BEIJING, Oct. 2 (Xinhua) -- China's State Council, the country's cabinet, on Thursday published rules to strengthen the supervision and management of debts incurred by local governments.
It is the first document by the State Council aiming to manage and control risks posed by trillions of yuan in local government debt.
Auditing results indicated that risks from government debts are generally controllable, according to a brief statement posted on the official website of the Chinese central government.
But there are some risks and problems related to borrowing, management and fund use that need to be addressed, the statement said.
The State Council required the establishment of an integrated management mechanism for local governments' debts, which will cover borrowing, use of funds, and repayment.
Late last year, China disclosed its total government debts. Auditing results showed that debt directly incurred by China's local governments totaled 10.88 trillion yuan (1.77 trillion U.S. dollars) at the end of June 2013.
The debt guaranteed by local governments at various levels amounted to 2.66 trillion yuan, and debt governments might have some liability for stood at 4.34 trillion yuan.
The State Council's statement came one month after the National People's Congress (NPC), the Chinese parliament, passed a long-awaited set of amendments to the country's Budget Law on Aug. 31. The revision marked an important milestone in fiscal reforms and paved the way for local governments to formally issue bonds on China's bond market.
The old version of the budget law banned local governments from issuing bonds. But in practice they sought back doors to raise funds by taking loans from banks and issuing bonds via their local government funding vehicles (LGFVs).
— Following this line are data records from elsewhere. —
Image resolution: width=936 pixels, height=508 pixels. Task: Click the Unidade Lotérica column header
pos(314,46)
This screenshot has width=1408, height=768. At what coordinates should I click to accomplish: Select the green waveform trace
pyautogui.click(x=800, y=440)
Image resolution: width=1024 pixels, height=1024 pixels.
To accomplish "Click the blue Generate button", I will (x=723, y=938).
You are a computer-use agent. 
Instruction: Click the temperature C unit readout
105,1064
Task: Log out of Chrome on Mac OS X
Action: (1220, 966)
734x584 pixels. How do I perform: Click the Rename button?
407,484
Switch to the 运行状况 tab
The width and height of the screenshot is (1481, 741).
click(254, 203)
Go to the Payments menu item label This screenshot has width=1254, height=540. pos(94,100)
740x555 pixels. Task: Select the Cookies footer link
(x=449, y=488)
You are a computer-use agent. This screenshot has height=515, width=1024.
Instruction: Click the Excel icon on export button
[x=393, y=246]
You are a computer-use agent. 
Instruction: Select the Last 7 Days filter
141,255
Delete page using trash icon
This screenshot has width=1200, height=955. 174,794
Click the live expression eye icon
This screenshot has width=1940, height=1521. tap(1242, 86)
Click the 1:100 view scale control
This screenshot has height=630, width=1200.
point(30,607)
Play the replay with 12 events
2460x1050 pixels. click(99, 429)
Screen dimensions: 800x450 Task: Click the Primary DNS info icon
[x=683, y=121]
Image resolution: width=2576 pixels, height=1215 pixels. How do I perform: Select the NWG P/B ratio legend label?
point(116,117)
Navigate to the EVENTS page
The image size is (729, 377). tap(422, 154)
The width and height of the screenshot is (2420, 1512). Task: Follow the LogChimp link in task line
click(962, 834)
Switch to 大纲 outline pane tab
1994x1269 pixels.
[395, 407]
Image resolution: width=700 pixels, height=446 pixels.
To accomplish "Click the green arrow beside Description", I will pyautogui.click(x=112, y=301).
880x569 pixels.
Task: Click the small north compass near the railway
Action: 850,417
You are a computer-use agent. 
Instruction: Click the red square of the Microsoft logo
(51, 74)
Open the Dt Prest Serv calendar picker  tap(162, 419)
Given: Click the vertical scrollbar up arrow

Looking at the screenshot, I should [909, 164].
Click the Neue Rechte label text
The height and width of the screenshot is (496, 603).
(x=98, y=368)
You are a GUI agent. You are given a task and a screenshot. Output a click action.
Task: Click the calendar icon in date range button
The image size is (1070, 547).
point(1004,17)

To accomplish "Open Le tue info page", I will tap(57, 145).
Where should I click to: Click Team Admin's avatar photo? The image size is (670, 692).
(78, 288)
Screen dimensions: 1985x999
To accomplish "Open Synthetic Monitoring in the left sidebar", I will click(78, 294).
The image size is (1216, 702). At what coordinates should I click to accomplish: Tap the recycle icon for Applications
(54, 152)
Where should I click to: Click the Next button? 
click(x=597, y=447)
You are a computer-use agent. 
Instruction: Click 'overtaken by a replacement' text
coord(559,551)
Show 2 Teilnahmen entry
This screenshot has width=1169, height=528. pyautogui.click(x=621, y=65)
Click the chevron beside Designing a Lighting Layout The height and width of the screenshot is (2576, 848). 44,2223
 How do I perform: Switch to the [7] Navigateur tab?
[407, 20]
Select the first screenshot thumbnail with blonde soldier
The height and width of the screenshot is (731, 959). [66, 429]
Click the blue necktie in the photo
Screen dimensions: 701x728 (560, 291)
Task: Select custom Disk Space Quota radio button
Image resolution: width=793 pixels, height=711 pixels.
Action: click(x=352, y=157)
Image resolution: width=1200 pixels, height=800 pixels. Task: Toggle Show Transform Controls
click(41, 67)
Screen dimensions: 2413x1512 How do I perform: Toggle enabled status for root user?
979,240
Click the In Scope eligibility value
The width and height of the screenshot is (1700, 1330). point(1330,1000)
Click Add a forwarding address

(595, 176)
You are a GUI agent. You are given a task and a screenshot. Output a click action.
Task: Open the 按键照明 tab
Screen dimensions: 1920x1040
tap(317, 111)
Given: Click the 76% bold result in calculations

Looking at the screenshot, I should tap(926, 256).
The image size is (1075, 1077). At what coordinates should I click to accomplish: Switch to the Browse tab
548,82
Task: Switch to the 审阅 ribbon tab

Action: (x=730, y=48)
The money has been unsupervised.
According to the document, governments of the 32 provincial-level regions on the Chinese mainland will be allowed to borrow within a quota set by the State Council. The quota needs to be approved by the NPC or its standing committee.
Prefecture-level and county-level governments can commission the provincial governments to borrow, if necessary.
The document requires that local governments no longer borrow money through LGFVs or corporate channels.
Money raised through municipal bonds may only be used to fund public services and pay existing debt, but not government operations. Debts arising from bond issuance must be included in the local government budget.
The State Council will set up a system for assessing local government debt risks and establish mechanisms for early warning, emergency response and accountability, it said.